Ukrainian servicemen ride in a tank close to the airport in the eastern city of Donetsk, a facility which has been the site of intense fighting for several weeks.

Live Blog: Ukraine In Crisis (Archive)

We have moved the Ukraine Crisis Live Blog. Sorry for any inconvenience. Please find it HERE.

19:11 24.9.2014
18:42 24.9.2014
17:48 24.9.2014

Christopher Miller has written an excellent story for Mashable aboutTatyana Rychkova, a 35-year-old former baker who has spent the past few months working as volunteer running supplies to Ukrainian soldiers:

She decided to volunteer after she visited the Airborne Brigade camp where her husband, Vadim Rychkov, worked as head of the unit’s communications.

“I saw the squalor they were living in and decided something needed to be done,” she says.

Even after her husband was killed in action here in August, Rychkova didn’t leave the front. If anything, his death only invigorated her.
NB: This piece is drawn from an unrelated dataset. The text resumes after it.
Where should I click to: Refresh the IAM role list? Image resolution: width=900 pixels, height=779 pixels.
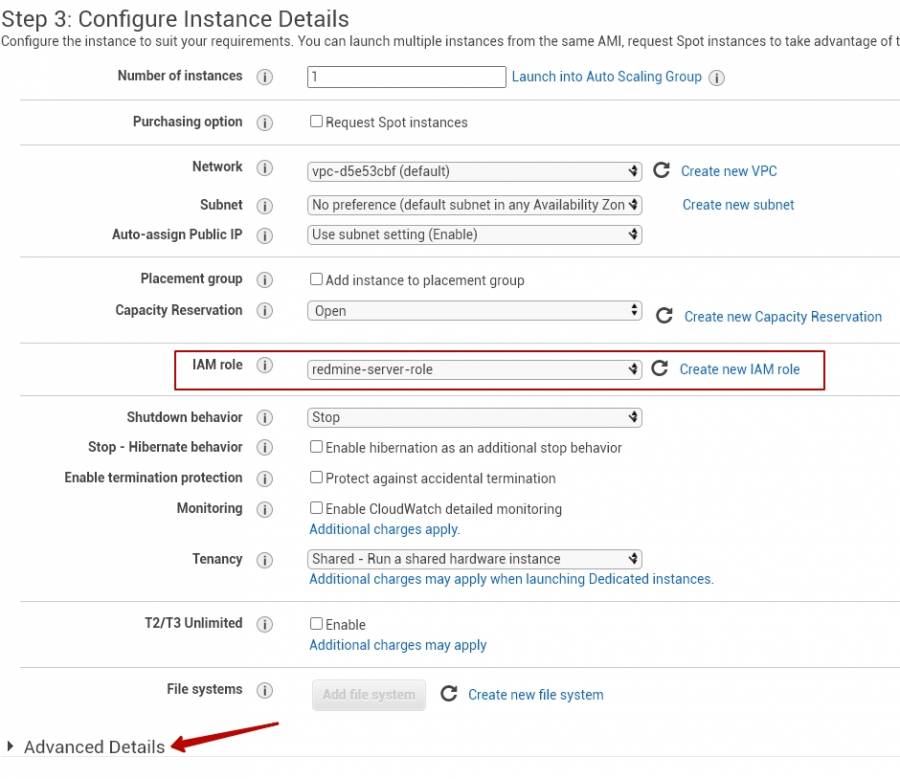[x=661, y=369]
In the 23 years since Ukraine declared independence, the country’s defense budget dwindled. With each successive administration, the military was stripped further of funds and material. Armor and artillery was sold off or fell into disrepair.

“There was no reason to think that we would need to have a strong army,” Oleksiy Melnyk, co-director for foreign relations and international security programs at the Kiev-based Razumkov center told me recently. After all, there was the 1994 Budapest Memorandum, under which the United States, Great Britain and Russia were to guarantee Ukraine’s sovereignty and territorial integrity in exchange for its surrender of its nuclear arsenal, then one of the world’s largest.

So when Kiev launched its counter-insurgency operation in mid-April to root out separatists in eastern Donetsk and Luhansk regions, it found itself woefully unprepared.

Besides the poor condition of its armor, the army numbered only about 6,000 troops — and they lacked the training and even basic equipment needed to fight the pro-Russian rebels, who Moscow covertly supplied with advanced weapons systems.

Following his election in May, President Petro Poroshenko announced a partial mobilization, which helped with the personnel issue. But the soldiers still needed equipment.

Read the entire article here

17:30 24.9.2014
17:27 24.9.2014

Here's a wrap-up from RFE/RL's news desk on Obama's comments at the UN regarding Ukraine:

Addressing the UN General Assembly, U.S. President Barack Obama has said a cease-fire in Ukraine has offered an opening for peace, if Russia complies with it.

"The recent cease-fire agreement in Ukraine offers an opening to achieve that objective," he said today with respect to diplomacy and peace.

"If Russia takes that path -- a path that for stretches of the post-Cold War period resulted in prosperity for the Russian people -- then we will lift our sanctions and welcome Russia's role in addressing common challenges," Obama said.

Obama said that Russia's actions in Ukraine challenge the post-war order.

He also said that Russia moved troops across the border after Ukraine "started to reassert control after its territory."

Obama added that the United States and its allies will support the Ukrainian people "as they develop their democracy and economy."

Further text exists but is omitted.